Disclosure of Invention

The invention aims to solve the technical problem of meeting the current requirements of fault diagnosis of rotary mechanical equipment in actual industrial production, ensuring that the rotary machinery can run safely and reliably, reducing the risk of safety accidents caused by faults, and providing a rolling bearing fault self-adaptive diagnosis method integrating deep rolling and self-attention network, which meets the high-precision fault classification requirements of a fault diagnosis model of the rotary mechanical equipment.

The invention adopts the following technical scheme for solving the technical problems:

a fault self-adaptive diagnosis method integrating deep volume and self-attention network specifically comprises the following steps;

step 1, performing time-frequency analysis processing on a rolling bearing vibration signal by utilizing wavelet packet transformation WPT, and establishing a multi-scale time-frequency characteristic diagram MTFFM and a global statistical characteristic matrix GSFM based on the WPT;

step 2, extracting a network LRSAN by fusing the depth features of the lightweight network LRN and the self-attention SAM, wherein the network LRSAN is used for realizing the fusion extraction of local and global time-frequency features;

and 3, constructing a joint loss function through the multi-core maximum average difference MK-MMD and the domain antagonistic neural network DANN to optimize the depth feature extraction network, so as to reduce the difference of the distribution of the depth feature domains under different working conditions and improve the cross-domain diagnosis capability of the depth migration learning model LRSADTLM.
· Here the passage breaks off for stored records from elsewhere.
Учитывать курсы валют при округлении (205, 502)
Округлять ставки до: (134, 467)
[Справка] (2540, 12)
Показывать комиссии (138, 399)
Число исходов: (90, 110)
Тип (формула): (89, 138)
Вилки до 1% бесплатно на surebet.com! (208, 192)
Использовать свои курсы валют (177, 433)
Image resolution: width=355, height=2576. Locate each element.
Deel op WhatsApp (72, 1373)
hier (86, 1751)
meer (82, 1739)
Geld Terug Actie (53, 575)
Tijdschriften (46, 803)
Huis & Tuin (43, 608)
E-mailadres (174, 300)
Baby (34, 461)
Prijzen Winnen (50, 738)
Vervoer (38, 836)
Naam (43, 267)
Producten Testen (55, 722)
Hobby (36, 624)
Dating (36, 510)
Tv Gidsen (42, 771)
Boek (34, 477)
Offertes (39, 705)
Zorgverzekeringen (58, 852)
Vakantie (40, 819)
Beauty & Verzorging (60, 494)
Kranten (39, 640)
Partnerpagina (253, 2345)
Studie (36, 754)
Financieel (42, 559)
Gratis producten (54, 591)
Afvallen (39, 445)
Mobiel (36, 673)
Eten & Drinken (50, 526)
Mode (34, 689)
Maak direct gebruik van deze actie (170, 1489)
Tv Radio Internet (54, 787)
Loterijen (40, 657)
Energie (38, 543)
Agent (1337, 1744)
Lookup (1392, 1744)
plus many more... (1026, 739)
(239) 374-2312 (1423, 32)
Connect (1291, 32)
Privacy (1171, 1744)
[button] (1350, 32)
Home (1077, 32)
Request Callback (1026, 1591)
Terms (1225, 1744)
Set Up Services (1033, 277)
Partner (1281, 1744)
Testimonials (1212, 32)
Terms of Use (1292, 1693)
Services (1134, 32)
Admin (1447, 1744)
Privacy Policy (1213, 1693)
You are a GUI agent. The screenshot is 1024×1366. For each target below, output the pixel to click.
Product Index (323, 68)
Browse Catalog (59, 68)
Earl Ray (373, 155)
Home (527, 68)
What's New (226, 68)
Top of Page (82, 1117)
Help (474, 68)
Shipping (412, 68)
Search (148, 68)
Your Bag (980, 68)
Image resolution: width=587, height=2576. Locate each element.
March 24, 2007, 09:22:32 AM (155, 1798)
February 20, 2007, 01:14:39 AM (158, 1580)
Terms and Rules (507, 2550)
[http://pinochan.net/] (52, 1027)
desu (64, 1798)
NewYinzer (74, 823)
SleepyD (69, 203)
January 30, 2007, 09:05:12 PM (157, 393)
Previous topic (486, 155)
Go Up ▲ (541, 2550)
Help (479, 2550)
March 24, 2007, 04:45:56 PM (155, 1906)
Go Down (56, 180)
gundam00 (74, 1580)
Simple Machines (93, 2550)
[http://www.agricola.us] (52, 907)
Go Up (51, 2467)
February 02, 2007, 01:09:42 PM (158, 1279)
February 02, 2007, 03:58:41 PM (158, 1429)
As a further preferable scheme of the fault self-adaptive diagnosis method integrating the deep convolution and the self-attention network, in the step 1, vibration signal time-frequency analysis and processing are specifically as follows:

performing time-frequency analysis processing on the vibration signal by adopting WPT, constructing a multi-scale time-frequency feature map MTFFM, and improving the local fault feature extraction capability of the LRN; constructing a feature matrix GSFM by adopting time-frequency statistical features of the vibration signals, and extracting global time-frequency features of the vibration signals;

a multi-scale time-frequency characteristic diagram MTFFM;

decomposing the vibration signal sample through four layers of WPT to obtain small leaf nodes of 16 wavelet packets; each wavelet packet node has 256 wavelet packet coefficients; the wavelet packet coefficient of each leaflet node is constructed as a 16 multiplied by 16 coefficient matrix; reordering the 16 coefficient matrixes through Z-shaped stitching to obtain a 64 multiplied by 64 multi-scale time-frequency characteristic map MTFFM;

global statistical feature matrix GSFM:

carrying out WPT reconstruction on the 16 wavelet packet leaf nodes to obtain 16 reconstructed branch signals; simultaneously calculating envelope spectrums of 16 branch signals; calculating seven statistical characteristics and envelope spectrums of each branch signal, and setting the seven statistical characteristics and envelope spectrums as global statistical characteristics of vibration signals;

specifically, a certain characteristic, such as amplitude, of the 16 branch signals is packed into a 16-dimensional vector, and a statistical characteristic matrix A E R is obtained ^7*16 The method comprises the steps of carrying out a first treatment on the surface of the Obtaining the statistical characteristic matrix B epsilon R of 16 envelope spectrums ^7*16 The method comprises the steps of carrying out a first treatment on the surface of the The matrix A and the matrix B are connected in series to obtain GSFM epsilon R ^14*16 As input to the SAM network.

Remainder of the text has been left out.